I sat up in bed and listened. The night was very still, and there was no mistaking the faint thud when the boat struck the float, or the muffled sound of someone landing and tying it up. I slid out of bed in my nightgown and went out onto the upper veranda; and it was not difficult to make out the dark outline of the boat, nor—as my eyes grew accustomed to the starlight—the figure of a man moving along on the dock below me.
He saw me too, for he stopped suddenly and looked up. But his next action was certainly unusual. He did not go back. Instead he stood still, turned on a flashlight and, leaning on the rail of the dock, seemed to be writing something. After that he went down on the shore, and a few minutes later I heard a sharp ping as something dropped beside me.
Chu-Chu was still sleeping as I went inside and turned on the light.
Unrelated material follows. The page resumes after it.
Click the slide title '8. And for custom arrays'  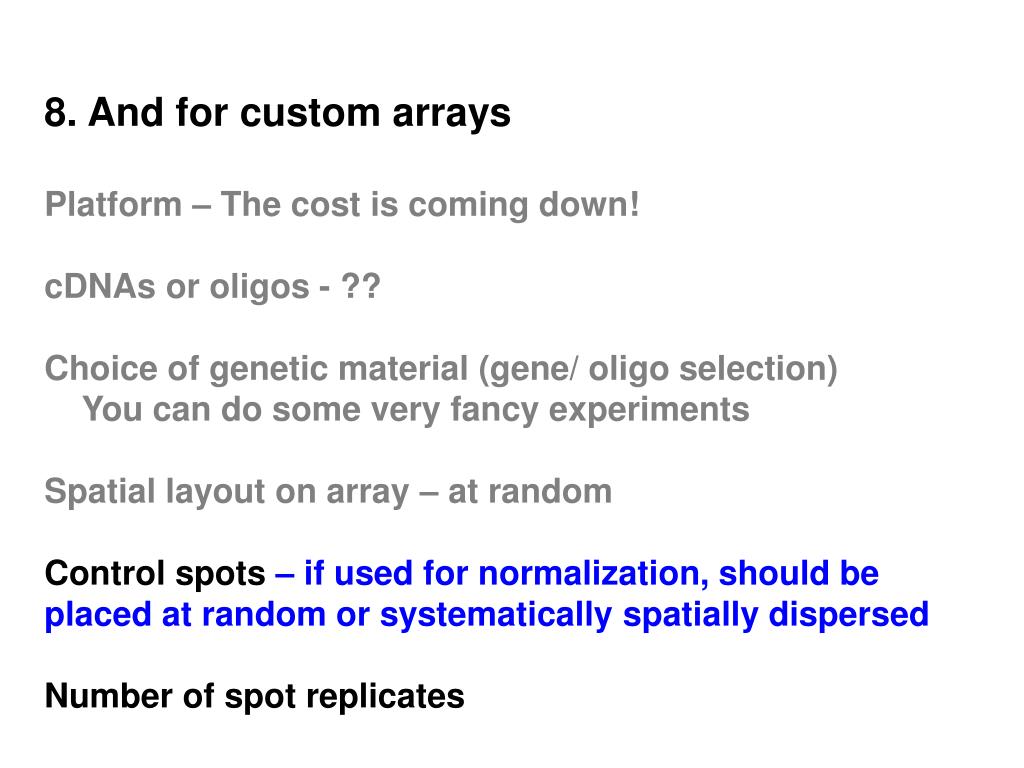tap(278, 114)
What I held was a note wrapped around a bit of shell from the beach. “Please come down, I must talk to you.”
The signature was merely Pell.
It never occurred to me not to go. I remember how excited I was as I threw on some clothes, including a tennis dress and sneakers. That confidence of mine seems strange now, for I knew nothing whatever about him. For all I knew he might have been the man Arthur had followed. He might have been the man with the flashlight. But I never hesitated.
When, somewhat breathless, I finally crept down the stairs and out onto the front porch, I found him waiting there, where I had last seen him at daylight that morning. He was not much more than a shadow, but his first words were reassuring.